# Word and element location records
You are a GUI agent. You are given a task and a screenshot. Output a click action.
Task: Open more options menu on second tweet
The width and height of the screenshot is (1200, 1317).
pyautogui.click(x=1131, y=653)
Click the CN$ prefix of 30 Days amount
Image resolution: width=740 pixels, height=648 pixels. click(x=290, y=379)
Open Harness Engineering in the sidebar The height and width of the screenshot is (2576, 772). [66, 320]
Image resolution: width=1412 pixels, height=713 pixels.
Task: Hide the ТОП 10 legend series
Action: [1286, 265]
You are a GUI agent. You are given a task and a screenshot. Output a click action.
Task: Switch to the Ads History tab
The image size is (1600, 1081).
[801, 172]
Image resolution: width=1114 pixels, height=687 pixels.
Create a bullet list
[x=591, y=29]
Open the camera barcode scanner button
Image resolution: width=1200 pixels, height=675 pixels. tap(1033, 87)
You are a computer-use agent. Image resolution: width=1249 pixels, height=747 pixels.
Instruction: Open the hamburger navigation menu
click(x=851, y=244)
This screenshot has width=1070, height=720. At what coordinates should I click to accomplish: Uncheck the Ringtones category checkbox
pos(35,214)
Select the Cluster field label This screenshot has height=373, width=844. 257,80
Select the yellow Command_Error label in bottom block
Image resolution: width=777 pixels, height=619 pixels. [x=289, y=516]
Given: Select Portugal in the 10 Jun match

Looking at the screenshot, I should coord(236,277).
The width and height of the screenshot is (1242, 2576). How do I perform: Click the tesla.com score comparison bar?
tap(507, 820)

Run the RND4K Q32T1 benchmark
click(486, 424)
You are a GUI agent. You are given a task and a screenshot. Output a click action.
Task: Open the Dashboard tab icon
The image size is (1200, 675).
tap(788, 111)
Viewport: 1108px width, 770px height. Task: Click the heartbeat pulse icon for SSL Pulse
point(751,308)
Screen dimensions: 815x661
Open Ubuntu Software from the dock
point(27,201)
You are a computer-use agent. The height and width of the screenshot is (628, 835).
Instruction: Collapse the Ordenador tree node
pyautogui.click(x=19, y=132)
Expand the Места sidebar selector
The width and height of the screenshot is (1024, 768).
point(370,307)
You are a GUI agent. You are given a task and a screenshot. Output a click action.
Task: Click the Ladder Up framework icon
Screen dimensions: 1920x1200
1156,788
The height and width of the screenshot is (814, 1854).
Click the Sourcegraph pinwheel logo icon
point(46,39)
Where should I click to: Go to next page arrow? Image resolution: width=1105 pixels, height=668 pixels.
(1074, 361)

# REQUEST
Return verbatim every line from the start of the records through the line containing "Image resolution: width=740", including that line.

# CORRECT ANSWER
You are a GUI agent. You are given a task and a screenshot. Output a click action.
Task: Open more options menu on second tweet
The width and height of the screenshot is (1200, 1317).
pyautogui.click(x=1131, y=653)
Click the CN$ prefix of 30 Days amount
Image resolution: width=740 pixels, height=648 pixels. click(x=290, y=379)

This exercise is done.